A computational model for selectivity evaluation of 2-(3,4-dimethoxyphenyl)ethylamine (homoveratrylamine) imprinted polymers towards biogenic compounds.

A computational model was proposed to evaluate the affinity and selectivity of 2-(3,4-dimethoxyphenyl)ethylamine (homoveratrylamine) imprinted polymers. Four functional monomers: methacrylic acid, 1-vinylimidazole, 4-vinylpyridine, and allylamine were taken into account. Two dielectric constants were used for solvent simulations: a value of ɛ=2.38r(ij) for toluene was used in the analysis of prepolymerization complexes, and a value of ɛ=36r(ij) for methanol-water was used in the investigations of adsorption.
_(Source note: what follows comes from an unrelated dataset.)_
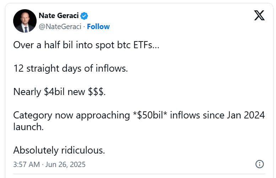276x178 pixels.
Task: Open the Twitter info circle icon
Action: pyautogui.click(x=259, y=164)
Theoretical analysis predicted the highest affinity for the polymer synthesized from methacrylic acid. Experimental results confirmed the finding. The prepolymerization complex formed by homoveratrylamine and four methacrylic acid molecules was used to design the polymer cavity. The selectivity of the polymer was analyzed as a simulation of adsorption of six compounds in the cavity by docking procedure. Selected compounds are structurally related to the template or can be present in biological samples. The designed polymer has high selectivity towards homoveratrylamine. The proposed computational procedure could be used for successful evaluation of the imprinted polymers.